Task instructions: Look for the line with "You are a computer-use agent. 870x413 pixels."; please transcribe it and every later line in the entries exactly, up to the end, leaving pictures out.

=== Begin Enclosure ===

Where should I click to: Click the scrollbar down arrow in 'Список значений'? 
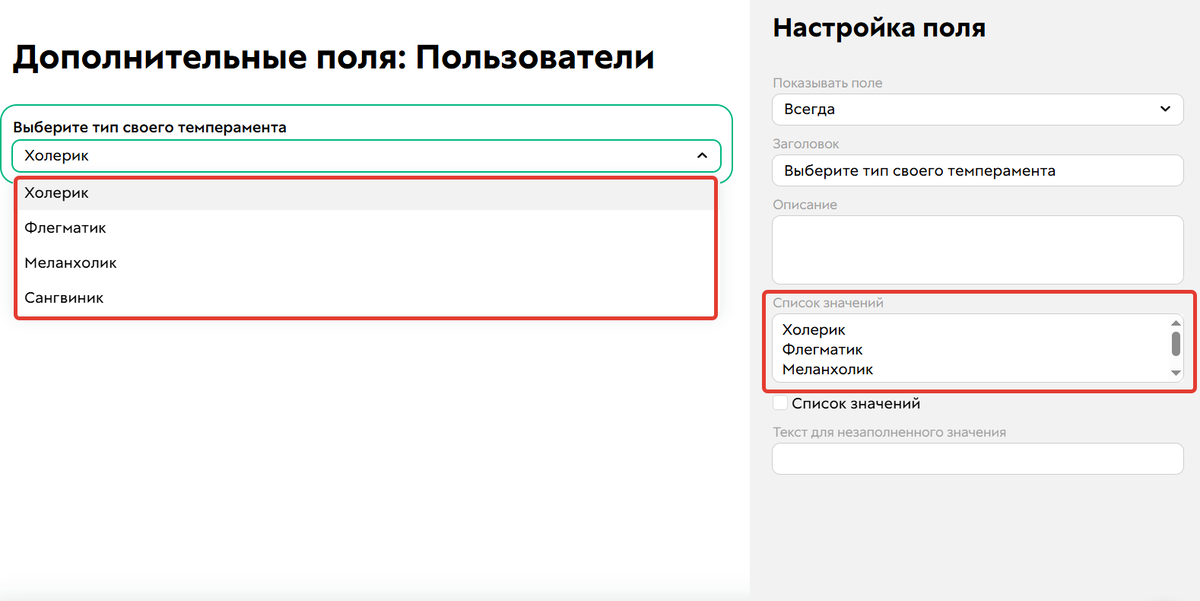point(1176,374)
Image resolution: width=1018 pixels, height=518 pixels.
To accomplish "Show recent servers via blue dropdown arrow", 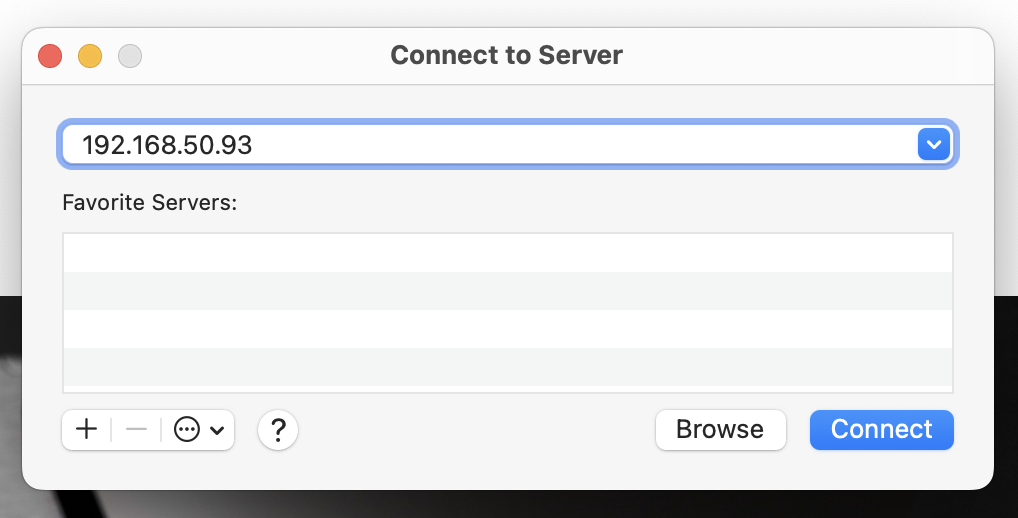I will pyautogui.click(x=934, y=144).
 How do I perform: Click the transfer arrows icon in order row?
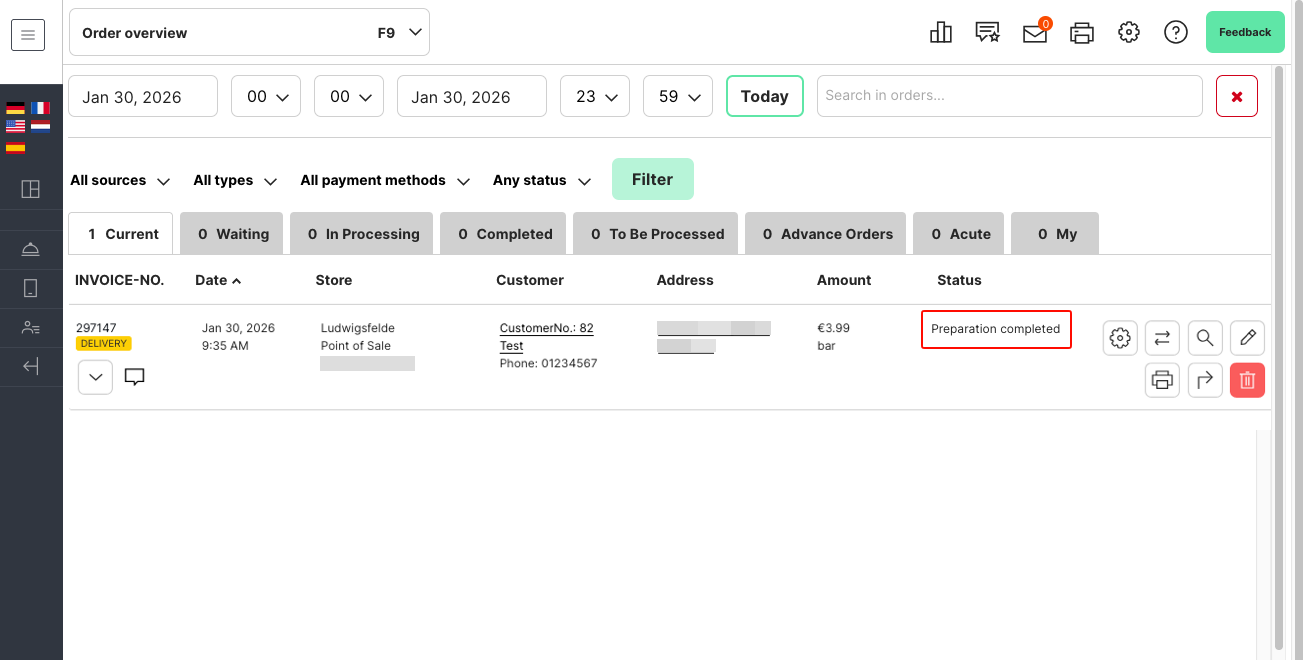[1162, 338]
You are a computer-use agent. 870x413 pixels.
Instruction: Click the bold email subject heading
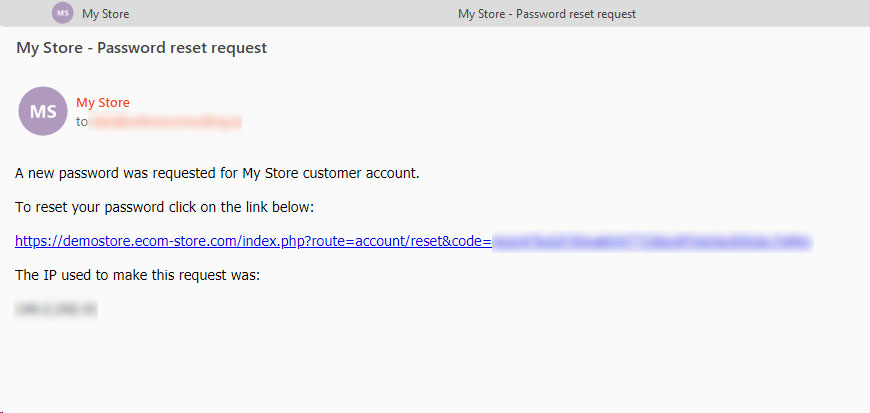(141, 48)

=== End Enclosure ===

Response box:
You are a computer-use agent. 870x413 pixels.
Instruction: Click the bold email subject heading
(141, 48)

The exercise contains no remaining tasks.